(Saved entries)
§ §

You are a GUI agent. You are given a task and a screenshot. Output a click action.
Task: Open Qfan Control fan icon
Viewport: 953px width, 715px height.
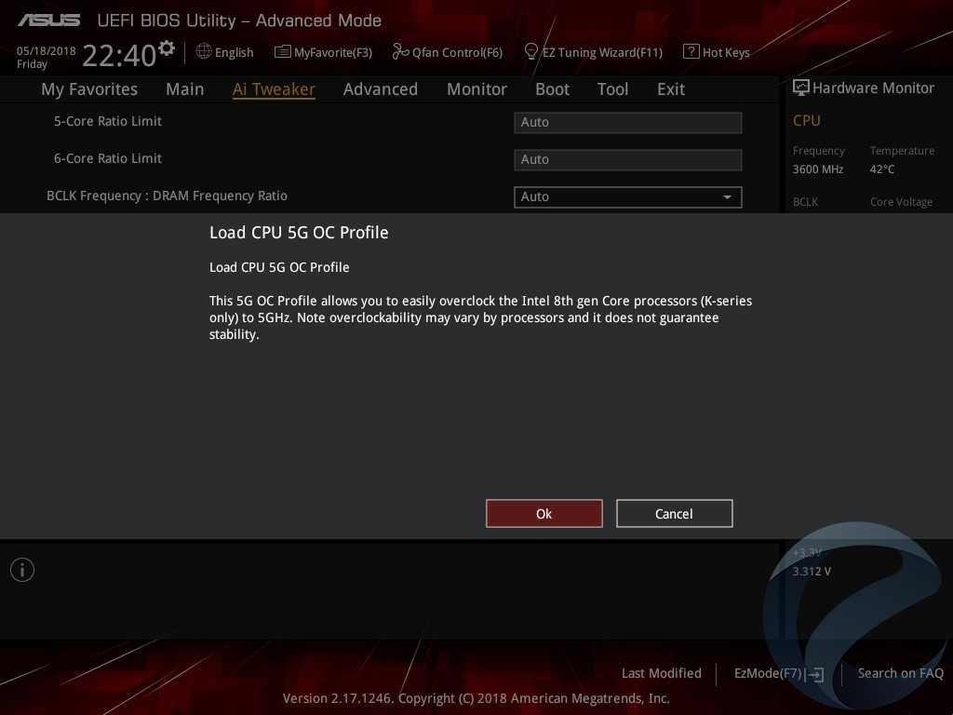tap(400, 52)
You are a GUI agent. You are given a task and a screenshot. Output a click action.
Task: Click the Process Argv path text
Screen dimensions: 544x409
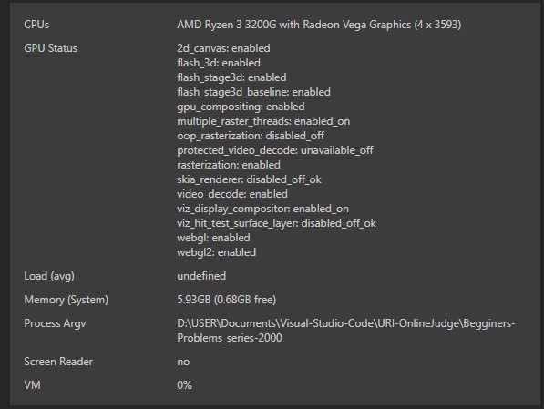click(x=346, y=331)
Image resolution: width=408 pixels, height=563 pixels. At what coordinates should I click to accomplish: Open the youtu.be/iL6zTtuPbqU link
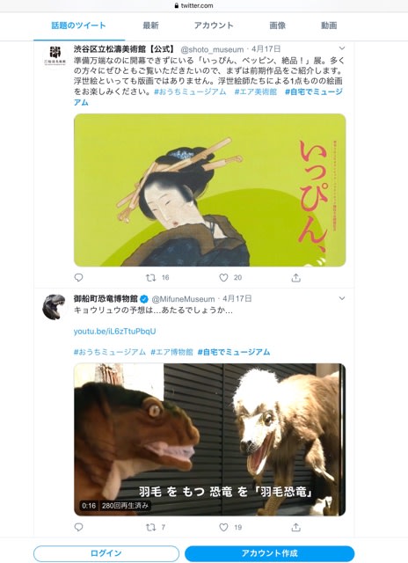(x=115, y=331)
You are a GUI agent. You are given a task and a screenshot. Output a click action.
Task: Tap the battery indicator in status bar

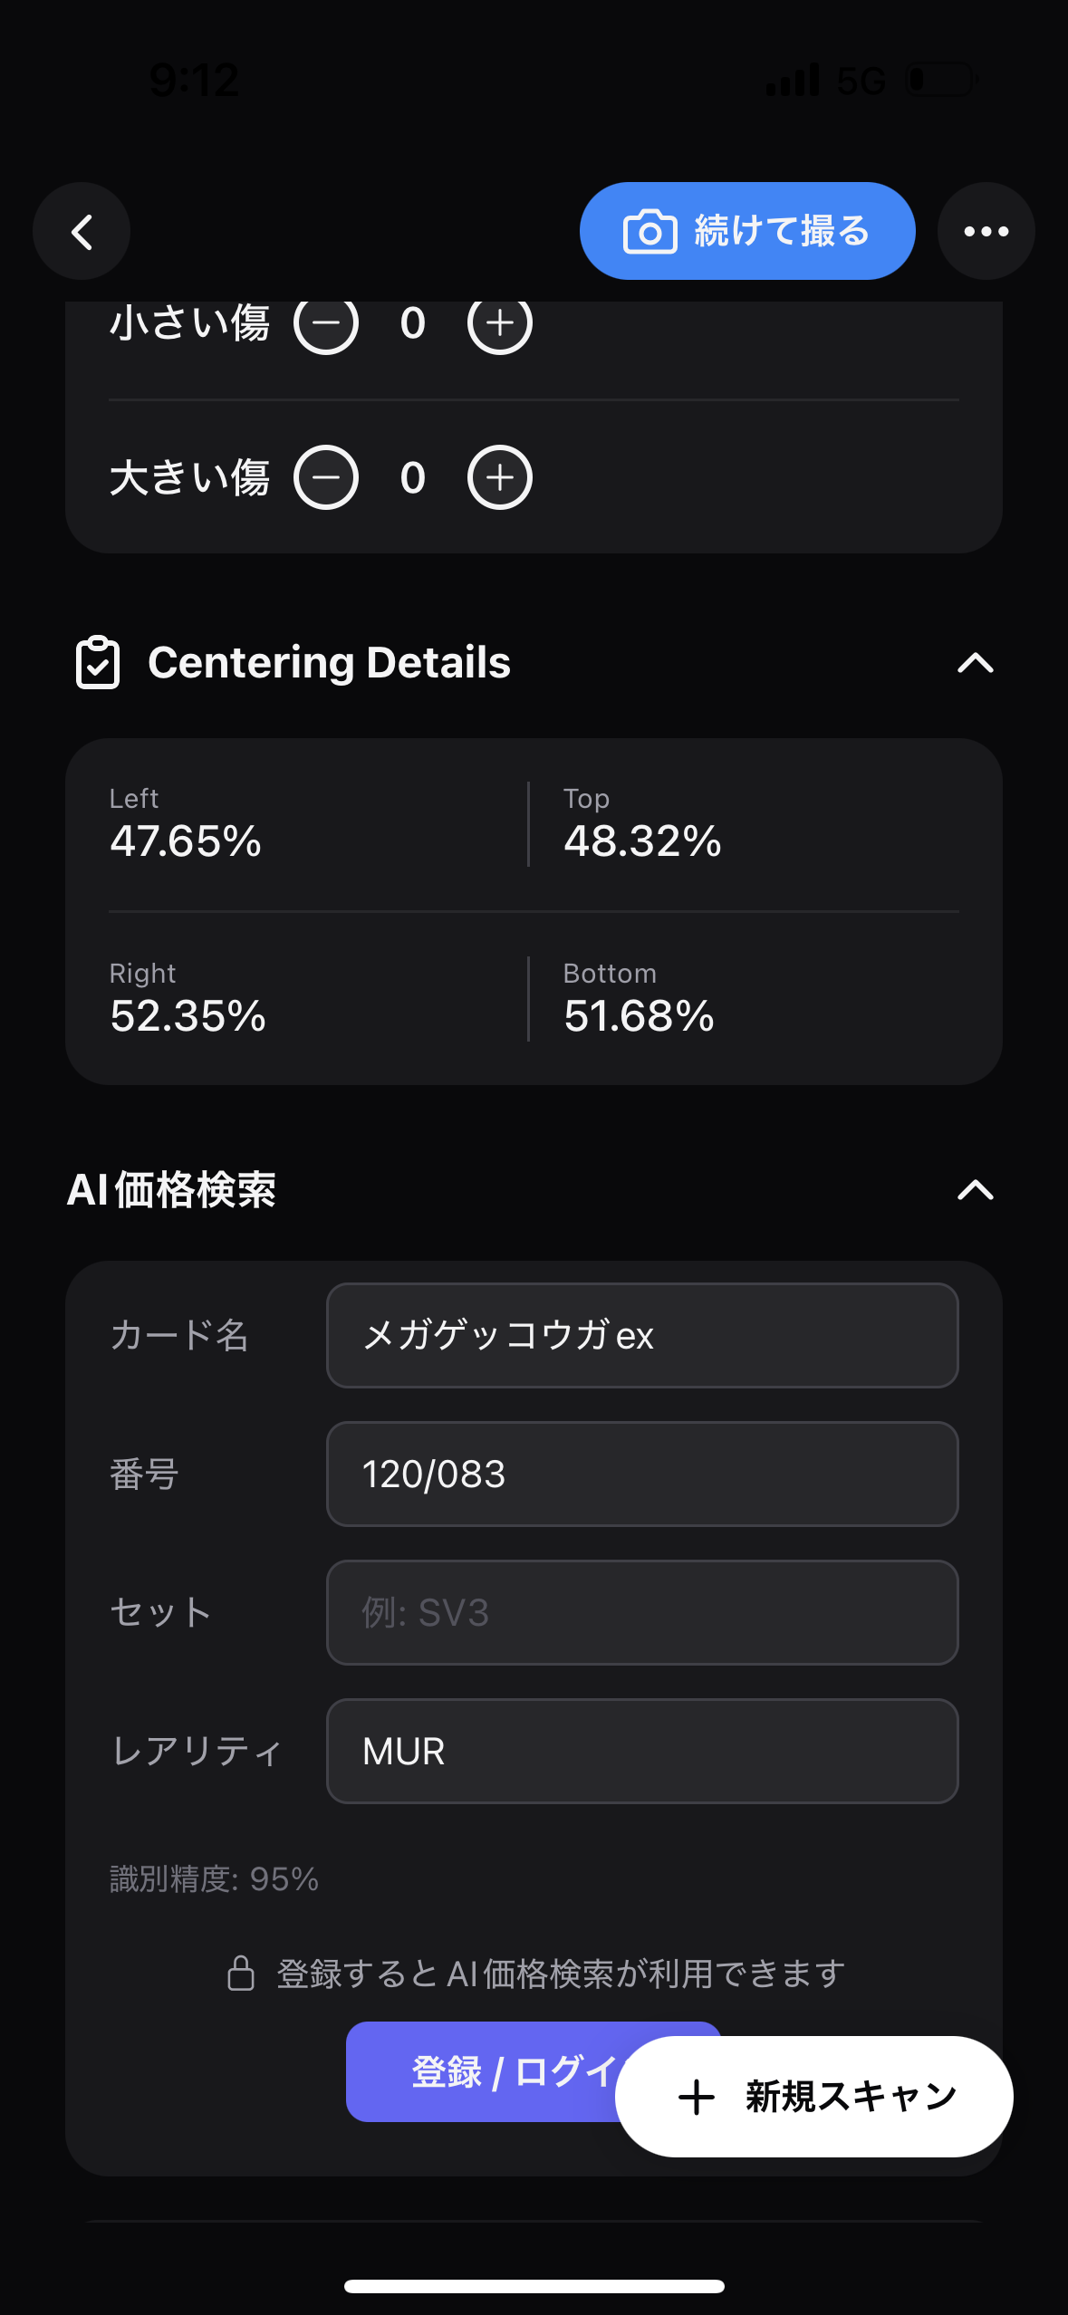coord(942,80)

§ §

REQUIRED ACTION =
From the line with "Screen dimensions: 544x409" down to the final line of the entries above, repeat each line exactly; omit the pictures.

EXERCISE RESULT =
Screen dimensions: 544x409
click(x=346, y=331)
Image resolution: width=408 pixels, height=563 pixels. At what coordinates should I click to accomplish: Open the youtu.be/iL6zTtuPbqU link
(x=115, y=331)
You are a GUI agent. You are given a task and a screenshot. Output a click action.
Task: Tap the battery indicator in status bar

coord(942,80)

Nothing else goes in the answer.